Até então, muitos profissionais recorriam a estratégias jurídicas para viabilizar tratamentos. Em vários casos, a prescrição era feita em nome do tutor do animal, prática que gerava insegurança ética e legal.
“Esse cenário gerava insegurança jurídica. Isso porque médicos-veterinários que prescrevessem tratamentos com canabinoides, como o THC, corriam risco de serem acusados de tráfico de drogas”, afirmou a médica-veterinária Caroline Campagnone, integrante do grupo de trabalho do CFMV que participou das discussões regulatórias.
A decisão da Anvisa também abriu caminho para que o Ministério da Agricultura e Pecuária (Mapa) possa regularizar produtos veterinários à base de cannabis destinados exclusivamente ao uso animal. Além disso, veterinários passaram a poder prescrever medicamentos autorizados pela Anvisa para uso humano e produtos regularizados pela RDC 327/19.
Mercado promissor ainda convive com entraves
O avanço regulatório acelerou o interesse do mercado pet em torno da cannabis medicinal. Segundo estimativas da consultoria Kaya Mind, o segmento pode movimentar até R$ 1,45 bilhão no Brasil em um cenário de alta adesão.
Na prática clínica, o uso terapêutico vem sendo associado ao tratamento de dores crônicas, epilepsia, inflamações, doenças neurológicas e distúrbios comportamentais em cães e gatos. O sistema endocanabinoide dos animais, responsável por mecanismos ligados à dor, imunidade e equilíbrio fisiológico, ajuda a sustentar o interesse científico sobre o tema.
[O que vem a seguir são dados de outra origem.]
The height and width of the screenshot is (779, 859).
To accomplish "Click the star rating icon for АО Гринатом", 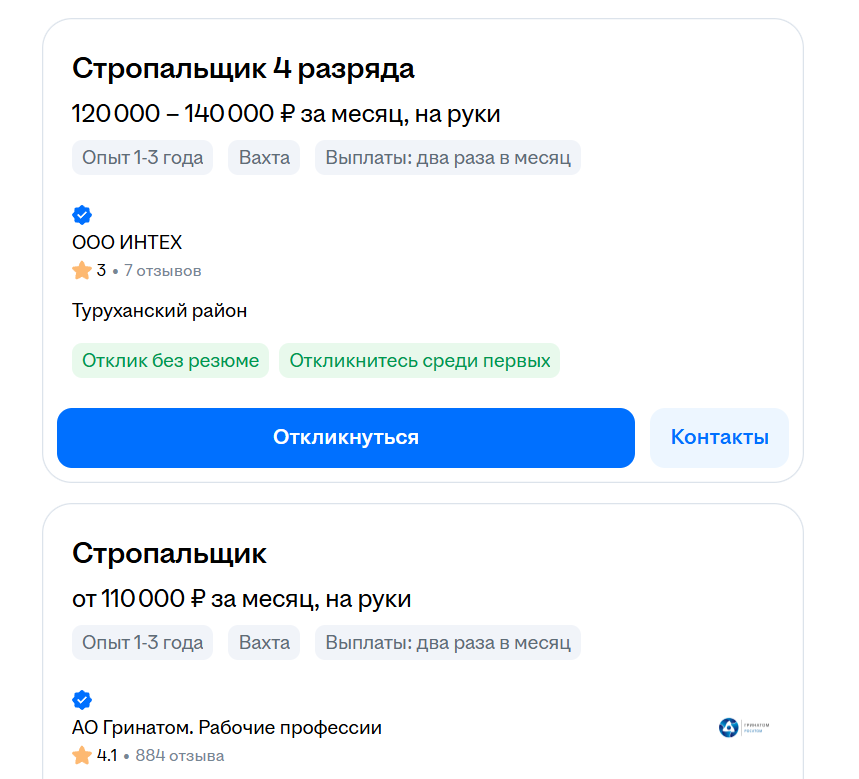I will (82, 755).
Apesar do entusiasmo, o setor ainda enfrenta obstáculos relevantes. Advogada especialista em direito regulatório no setor, Daniela Jambor entende que o mercado segue convivendo com limitações regulatórias, custos elevados e ausência de estudos clínicos robustos.
“A segurança jurídica na prescrição é passo importante, mas a medicina veterinária canábica no Brasil enfrenta desafios, como a suposta falta de pesquisas científicas, a barreira social e a necessidade de mudanças na percepção profissional”, ressalta.
Outro desafio envolve o acesso financeiro aos tratamentos. “O debate judicial sobre o plantio no Brasil pode se tornar decisivo para ampliar a oferta e reduzir preços. Hoje, os custos ainda limitam o uso a uma parcela menor da população”, constata.
Congresso em SP reflete amadurecimento do setor
O avanço da cannabis veterinária também se traduz em maior mobilização do mercado. Congressos, cursos e debates voltados à endocanabinologia animal cresceram significativamente nos últimos dois anos, acompanhando a busca de veterinários por capacitação técnica e respaldo científico.
“O Vet Cannabis deve refletir justamente esse momento de transição do setor — saindo de um ambiente marcado por judicialização e informalidade para um ecossistema mais estruturado, com participação crescente da indústria, de pesquisadores e de entidades regulatórias”, analisa Daniel Jordão, diretor e sócio-fundador da Sechat, responsável pela organização do evento.